Start of Supplied passage
Slashdot Mirror


Car Hits Utility Pole, Takes Out EC2 Datacenter

1sockchuck writes "An Amazon cloud computing data center lost power Tuesday when a vehicle struck a nearby utility pole. When utility power was lost, a transfer switch in the data center failed to properly manage the shift to backup power. Amazon said a "small number" of EC2 customers lost service for about an hour, but the downtime followed three power outages last week at data centers supporting EC2 customers. Tuesday's incident is reminiscent of a 2007 outage at a Dallas data center when a truck crash took out a power transformer."

8 of 250 comments (clear)

  1. Farmville updates on Facebook stop by kriston · · Score: 5, Insightful

    And, as a result, Farmville/Mafiawars updates on Facebook temporarily stop.
    Nothing of value was lost.

    --

    Kriston

  2. It's failure on multiple levels by GilliamOS · · Score: 5, Insightful

    Amazon for not load-testing their emergency backup power on a regular basis, not having more than one connection the power grid, and the power grid for not having redundancies. Our aging power grid is really beginning to show on so many levels that this is going to become a lot more common over the coming years.

    --
    "There might be intelligent beings created by God in outer space even if there are none here on Earth." -Anonymous
    1. Re:It's failure on multiple levels by OnlineAlias · · Score: 4, Insightful

      You said it. They failed to test. I design/run datacenters, and have had exactly this kind of thing happen recently. No outage, hardly anyone even noticed. My most critical stuff runs active/active out of multiple data centers...you could nuke one of them and everything would still be up.

      I'm actually a little blown away that the all powerful Amazon could possibly let this kind of thing happen. They are supposed to be pro team, a power failure is high school ball.

    2. Re:It's failure on multiple levels by TubeSteak · · Score: 4, Insightful

      Only one switch out of many failed, due to it being set up from the factory incorrectly. The rest of the system switched over properly. I would say that is pretty good considering the data center size and number of switches needed for redundancy.

      Sounds like Amazon's tech monkeys didn't do their job when they received the hardware from the factory.
      Or is it normal to just plug in mission critical hardware and not check that it is setup properly?

      "We have already made configuration changes to the switch which will prevent it from misinterpreting any similar event in the future and have done a full audit to ensure no other switches in any of our data centers have this incorrect setting," Amazon reported.

      I guess TFA answered that question.
      If they're smart, they'll be creating policies for those types of audits to be done up front instead of after a failure.

      --
      [Fuck Beta]
      o0t!
  3. Re:An untested DR plan is a worthless DR plan by Albanach · · Score: 3, Insightful

    Seriously, Amazon screwed up in a fairly major way with this.

    What more upsetting is this: If Amazon doesn't have working disaster recovery, what do other websites/companies have?

    What on earth leads you to suggest they don't have working disaster recovery? The experienced some disparate power outages and say they're implementing changes to improve their power distribution.

    I've hosted in data centers where the UPS was regularly tested, yet on a real live incident switchover failed. Even though the UPS did come up there was a brief outage shutting down all the racks. Each rack needs brought back online one at a time to prevent overloading. Immediately you're looking at significant downtime.
End of Supplied passage
**What you need to do**
(a) Can you write out the portion of the EC2 outage thread that opens with the words "Car Hits Utility" and closes with "Facebook temporarily stop."?
(b) In the EC2 outage thread, what caused the Amazon data center to lose power on Tuesday?
These items have no connection to the EC2 outage thread.
Start of Stored rows
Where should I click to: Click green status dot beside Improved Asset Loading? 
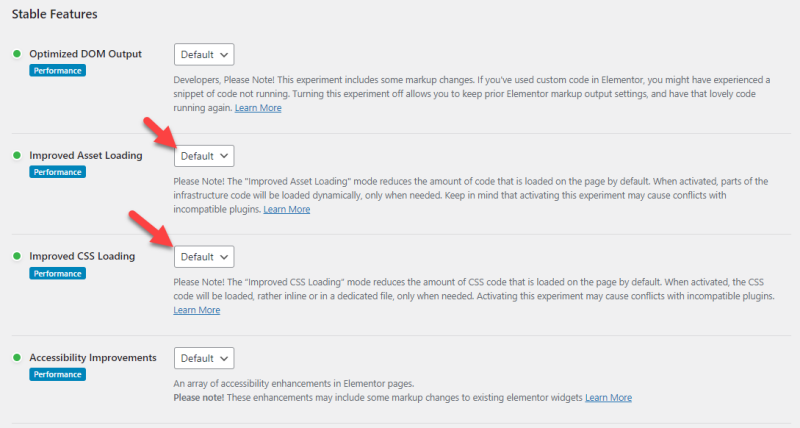pyautogui.click(x=17, y=155)
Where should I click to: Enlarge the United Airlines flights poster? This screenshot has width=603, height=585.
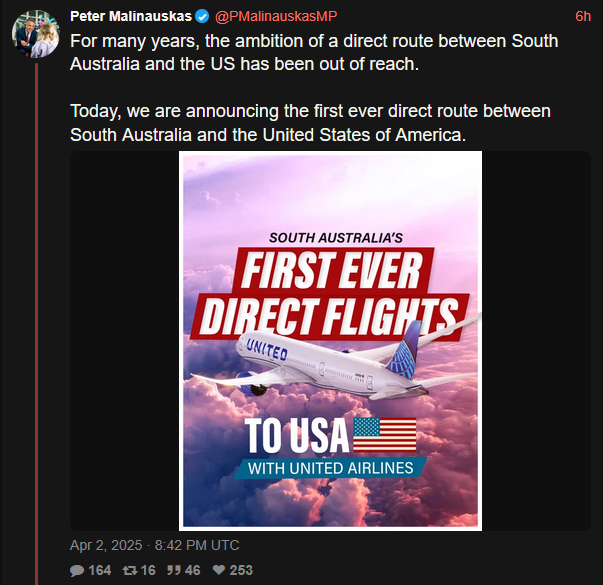[330, 341]
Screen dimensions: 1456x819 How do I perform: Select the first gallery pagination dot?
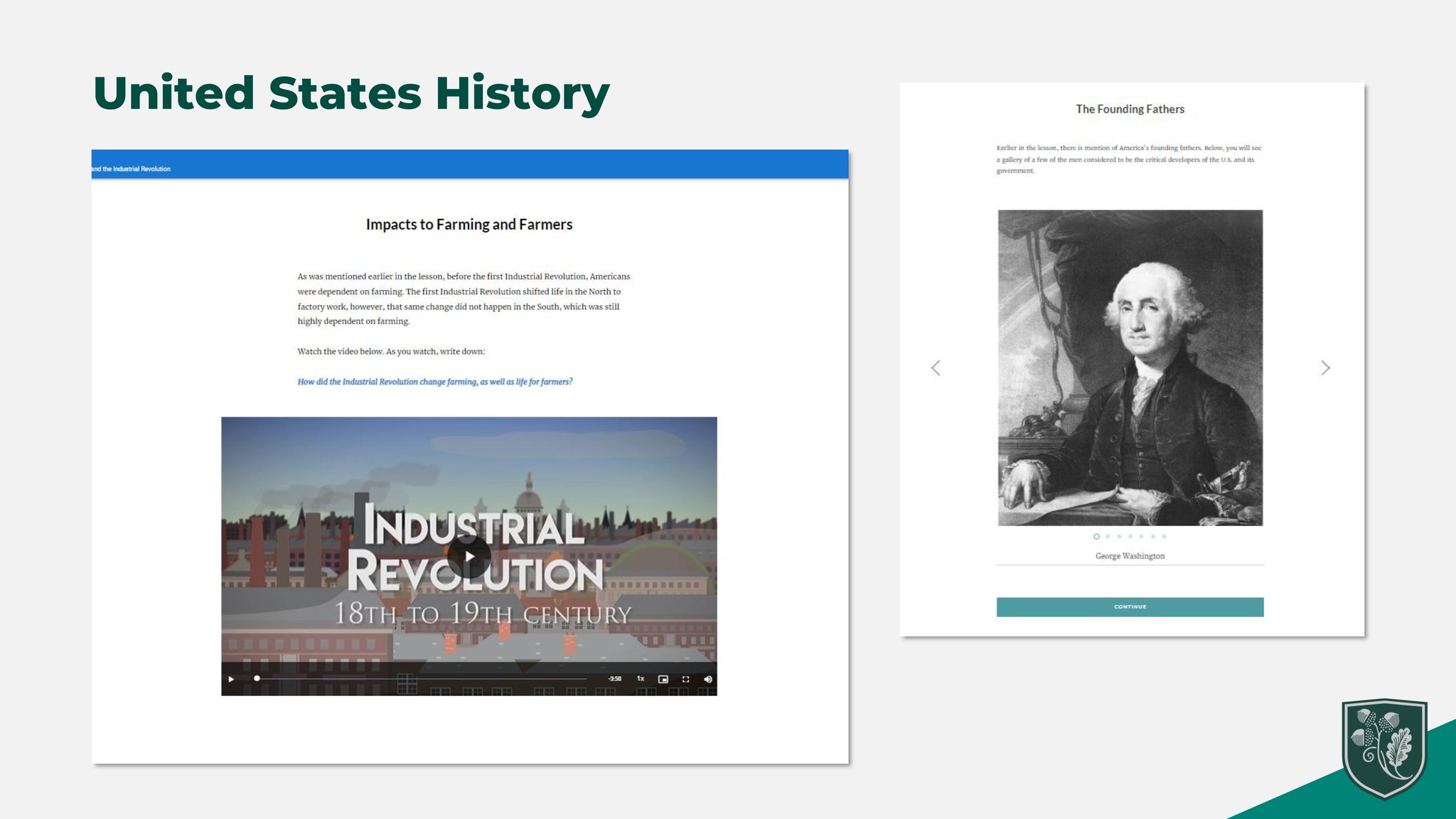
End of Stored rows
**Correct answers**
(a)
Car Hits Utility Pole, Takes Out EC2 Datacenter

1sockchuck writes "An Amazon cloud computing data center lost power Tuesday when a vehicle struck a nearby utility pole. When utility power was lost, a transfer switch in the data center failed to properly manage the shift to backup power. Amazon said a "small number" of EC2 customers lost service for about an hour, but the downtime followed three power outages last week at data centers supporting EC2 customers. Tuesday's incident is reminiscent of a 2007 outage at a Dallas data center when a truck crash took out a power transformer."

8 of 250 comments (clear)

  1. Farmville updates on Facebook stop by kriston · · Score: 5, Insightful

    And, as a result, Farmville/Mafiawars updates on Facebook temporarily stop.

(b) A vehicle struck a nearby utility pole.